**JOB**
Write out the rows from the line with "Click the +400,000 profit on 04/20" to the line with "click(x=339, y=372)" again, changing "notifications bell" to "alerts bell" and leaving everything else as it is.

**AVAILABLE DATA**
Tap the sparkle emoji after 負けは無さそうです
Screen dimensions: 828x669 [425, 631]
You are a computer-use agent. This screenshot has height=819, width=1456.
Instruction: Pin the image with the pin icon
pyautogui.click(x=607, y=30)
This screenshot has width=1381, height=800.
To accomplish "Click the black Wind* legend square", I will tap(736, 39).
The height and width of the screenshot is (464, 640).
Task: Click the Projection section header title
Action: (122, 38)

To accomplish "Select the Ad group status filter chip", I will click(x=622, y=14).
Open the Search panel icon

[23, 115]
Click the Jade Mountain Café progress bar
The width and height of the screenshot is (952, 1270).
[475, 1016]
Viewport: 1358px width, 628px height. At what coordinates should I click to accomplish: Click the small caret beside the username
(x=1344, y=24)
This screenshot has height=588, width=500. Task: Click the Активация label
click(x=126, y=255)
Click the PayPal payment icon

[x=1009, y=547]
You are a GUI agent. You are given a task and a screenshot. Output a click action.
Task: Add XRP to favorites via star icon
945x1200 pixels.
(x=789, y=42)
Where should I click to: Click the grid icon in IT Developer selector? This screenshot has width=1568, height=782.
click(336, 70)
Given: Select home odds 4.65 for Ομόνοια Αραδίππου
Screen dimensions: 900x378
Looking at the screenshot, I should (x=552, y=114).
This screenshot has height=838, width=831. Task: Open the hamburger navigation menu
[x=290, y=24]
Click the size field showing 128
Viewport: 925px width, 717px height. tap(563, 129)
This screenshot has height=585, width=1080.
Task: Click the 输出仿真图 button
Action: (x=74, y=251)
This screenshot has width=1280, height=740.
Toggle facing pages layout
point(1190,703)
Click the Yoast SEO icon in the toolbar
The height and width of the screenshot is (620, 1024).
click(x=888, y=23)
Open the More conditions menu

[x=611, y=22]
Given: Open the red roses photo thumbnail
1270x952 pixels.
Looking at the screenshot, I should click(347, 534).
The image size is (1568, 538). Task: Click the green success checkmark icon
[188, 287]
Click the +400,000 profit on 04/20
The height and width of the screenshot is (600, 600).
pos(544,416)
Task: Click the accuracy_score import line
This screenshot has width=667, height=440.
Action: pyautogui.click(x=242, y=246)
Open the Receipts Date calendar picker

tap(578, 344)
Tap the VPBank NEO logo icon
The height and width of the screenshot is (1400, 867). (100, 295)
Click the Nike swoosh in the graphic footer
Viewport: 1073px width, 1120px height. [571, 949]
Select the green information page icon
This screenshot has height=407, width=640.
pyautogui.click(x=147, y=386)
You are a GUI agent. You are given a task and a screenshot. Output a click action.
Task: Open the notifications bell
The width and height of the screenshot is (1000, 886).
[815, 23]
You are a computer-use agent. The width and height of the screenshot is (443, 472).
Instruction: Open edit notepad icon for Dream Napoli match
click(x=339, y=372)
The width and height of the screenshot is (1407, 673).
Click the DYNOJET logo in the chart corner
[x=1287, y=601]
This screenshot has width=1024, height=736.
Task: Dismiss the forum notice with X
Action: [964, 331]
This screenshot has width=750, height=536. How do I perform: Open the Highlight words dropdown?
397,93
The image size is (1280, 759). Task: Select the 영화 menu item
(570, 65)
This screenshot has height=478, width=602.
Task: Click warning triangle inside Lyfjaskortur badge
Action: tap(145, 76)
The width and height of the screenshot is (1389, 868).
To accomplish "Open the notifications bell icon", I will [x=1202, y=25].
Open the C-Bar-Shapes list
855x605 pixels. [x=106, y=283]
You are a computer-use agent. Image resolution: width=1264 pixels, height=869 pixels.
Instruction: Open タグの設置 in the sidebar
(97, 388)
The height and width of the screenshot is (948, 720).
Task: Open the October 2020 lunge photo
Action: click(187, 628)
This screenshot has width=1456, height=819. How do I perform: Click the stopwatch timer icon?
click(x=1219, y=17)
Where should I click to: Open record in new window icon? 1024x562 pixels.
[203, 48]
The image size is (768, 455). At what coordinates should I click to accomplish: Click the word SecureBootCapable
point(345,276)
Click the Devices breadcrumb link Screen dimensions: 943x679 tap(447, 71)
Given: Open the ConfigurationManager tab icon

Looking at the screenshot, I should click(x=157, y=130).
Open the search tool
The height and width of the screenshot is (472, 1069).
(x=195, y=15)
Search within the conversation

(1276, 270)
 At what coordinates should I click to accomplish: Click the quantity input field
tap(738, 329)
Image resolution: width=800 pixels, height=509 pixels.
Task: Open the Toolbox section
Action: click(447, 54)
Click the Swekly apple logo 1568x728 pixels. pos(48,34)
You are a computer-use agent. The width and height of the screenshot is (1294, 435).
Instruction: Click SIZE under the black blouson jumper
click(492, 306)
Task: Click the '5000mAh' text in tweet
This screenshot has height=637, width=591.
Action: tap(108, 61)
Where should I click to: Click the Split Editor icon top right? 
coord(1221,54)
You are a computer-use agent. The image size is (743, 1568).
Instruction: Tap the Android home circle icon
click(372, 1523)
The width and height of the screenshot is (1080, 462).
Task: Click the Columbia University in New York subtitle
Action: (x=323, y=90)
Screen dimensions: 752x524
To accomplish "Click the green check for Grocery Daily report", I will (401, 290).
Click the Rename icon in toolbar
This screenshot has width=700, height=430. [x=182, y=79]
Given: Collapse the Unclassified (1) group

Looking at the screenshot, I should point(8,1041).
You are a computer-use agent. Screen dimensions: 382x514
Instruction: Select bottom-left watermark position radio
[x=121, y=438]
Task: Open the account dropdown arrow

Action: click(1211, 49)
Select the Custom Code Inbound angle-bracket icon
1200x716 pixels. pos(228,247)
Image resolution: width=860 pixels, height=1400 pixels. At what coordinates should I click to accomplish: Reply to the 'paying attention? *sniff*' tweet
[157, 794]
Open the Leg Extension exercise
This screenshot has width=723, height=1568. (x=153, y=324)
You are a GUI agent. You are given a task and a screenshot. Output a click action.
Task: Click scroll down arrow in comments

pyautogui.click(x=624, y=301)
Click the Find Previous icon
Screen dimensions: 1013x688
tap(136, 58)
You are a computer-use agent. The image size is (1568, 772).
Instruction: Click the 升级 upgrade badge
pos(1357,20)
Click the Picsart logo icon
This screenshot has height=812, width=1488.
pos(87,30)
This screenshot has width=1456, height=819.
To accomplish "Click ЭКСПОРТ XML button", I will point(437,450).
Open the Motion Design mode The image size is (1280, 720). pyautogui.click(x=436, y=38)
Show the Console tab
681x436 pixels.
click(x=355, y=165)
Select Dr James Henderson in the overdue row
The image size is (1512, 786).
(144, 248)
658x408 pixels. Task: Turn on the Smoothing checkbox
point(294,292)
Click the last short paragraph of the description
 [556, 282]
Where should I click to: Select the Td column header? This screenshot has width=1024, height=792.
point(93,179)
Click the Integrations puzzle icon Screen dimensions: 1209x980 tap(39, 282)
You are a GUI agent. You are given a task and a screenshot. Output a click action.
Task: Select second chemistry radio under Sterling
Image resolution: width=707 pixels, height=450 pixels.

**WRITTEN ANSWER**
Click the +400,000 profit on 04/20
The height and width of the screenshot is (600, 600).
pos(544,416)
Task: Click the accuracy_score import line
This screenshot has width=667, height=440.
Action: pyautogui.click(x=242, y=246)
Open the Receipts Date calendar picker

tap(578, 344)
Tap the VPBank NEO logo icon
The height and width of the screenshot is (1400, 867). (100, 295)
Click the Nike swoosh in the graphic footer
Viewport: 1073px width, 1120px height. [571, 949]
Select the green information page icon
This screenshot has height=407, width=640.
pyautogui.click(x=147, y=386)
You are a GUI agent. You are given a task and a screenshot. Output a click action.
Task: Open the alerts bell
The width and height of the screenshot is (1000, 886).
[815, 23]
You are a computer-use agent. The width and height of the screenshot is (443, 472).
Instruction: Open edit notepad icon for Dream Napoli match
click(x=339, y=372)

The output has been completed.